Maybe. Maybe not. We're a powder keg because of the Communists and their long-march through our institutions, and because we're a multi-racial society and that's just next to impossible to "de-powder keg" in the first place.
China, though, is a powder keg in that its core Han Chinese population, racist like few of us here can imagine, is under every imaginable pressure: their government is a kleptocracy unanswerable to any one (ours mirrors this, but we're far down the corruption totem pole compared to them), their government is staffed by thugs who rise to power not on competence but connections.
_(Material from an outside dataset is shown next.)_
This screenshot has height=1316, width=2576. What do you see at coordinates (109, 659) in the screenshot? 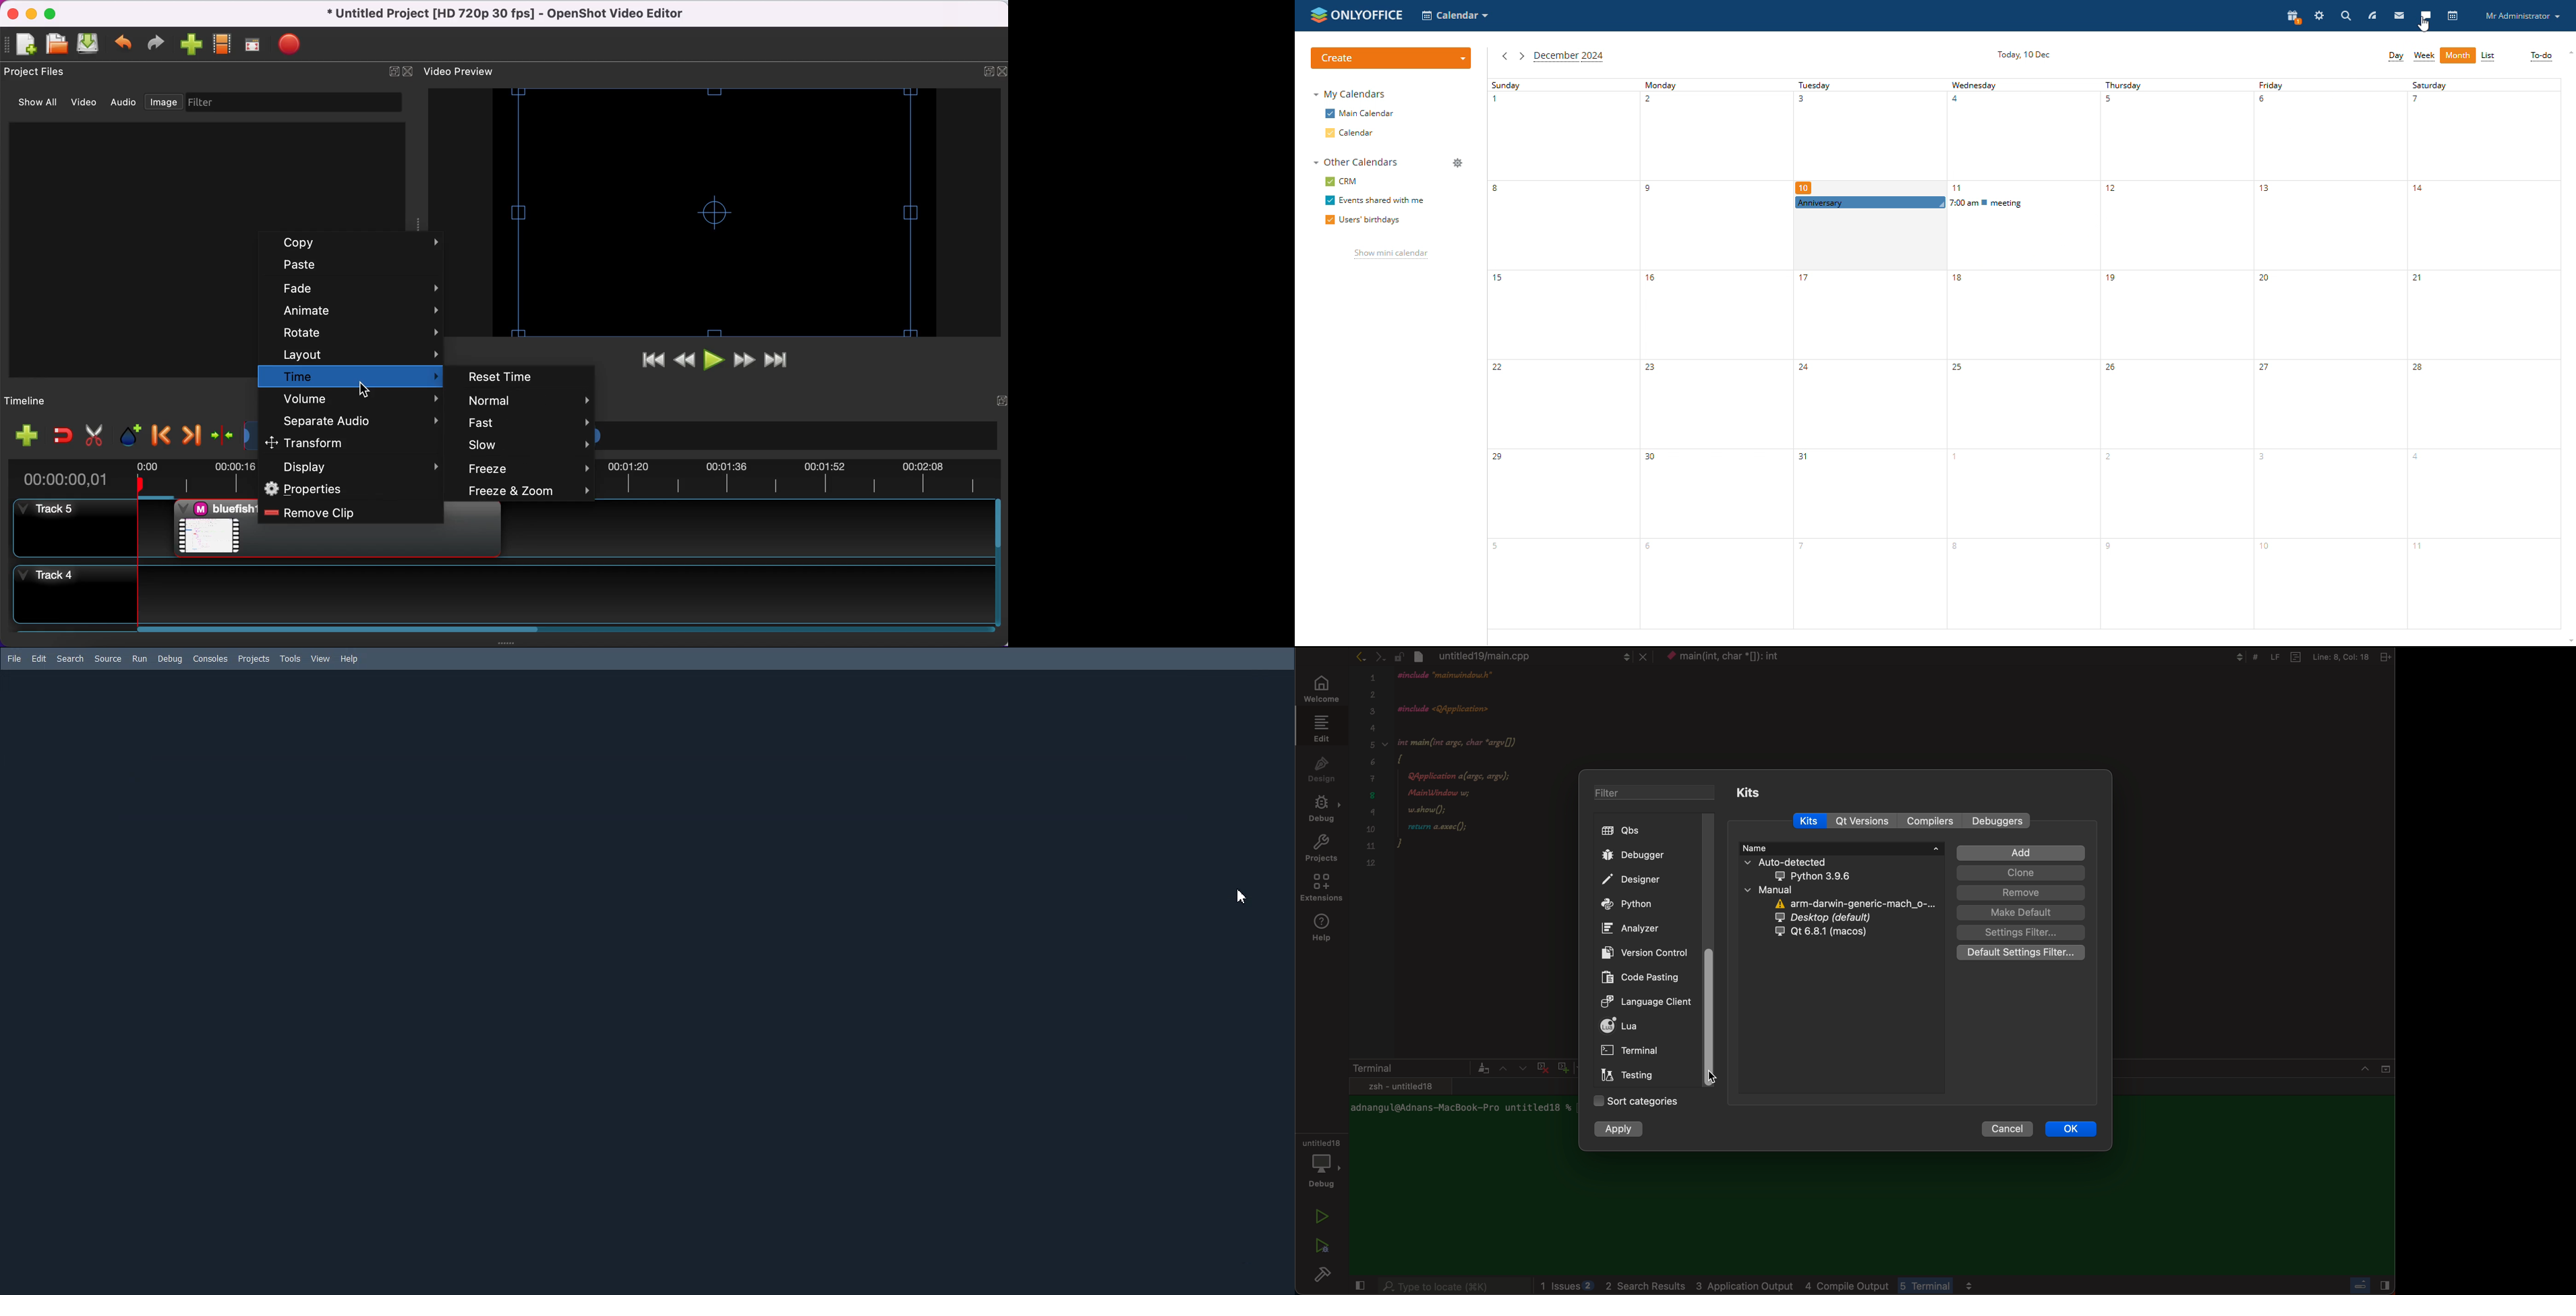
I see `Source` at bounding box center [109, 659].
Their government has forced the killings of 10s of millions -- maybe 100s of millions -- of babies, forcing a "One-Child Policy" that has left not only a completely unbalanced male to female population, but devastating psychological scars on just about everyone in the country. Even their physical health is shaky, and their environment massively polluted. Their "Capitalist" system is pure crony, and they hide the true state of their economy. Their real-estate and banking is very shaky. Their manufacturing depends on the goodwill of foreigners (especially the U.S.) whom they keep offending and insulting. They're loathed by the minorities in China and they've no friends outside their borders, except their pet slave, N. Korea. And to cap it all, they're just barely feeding themselves. A war or revolution of any sort will result in mass Chinese starvation.
So, all in all, I wouldn't trade places with them.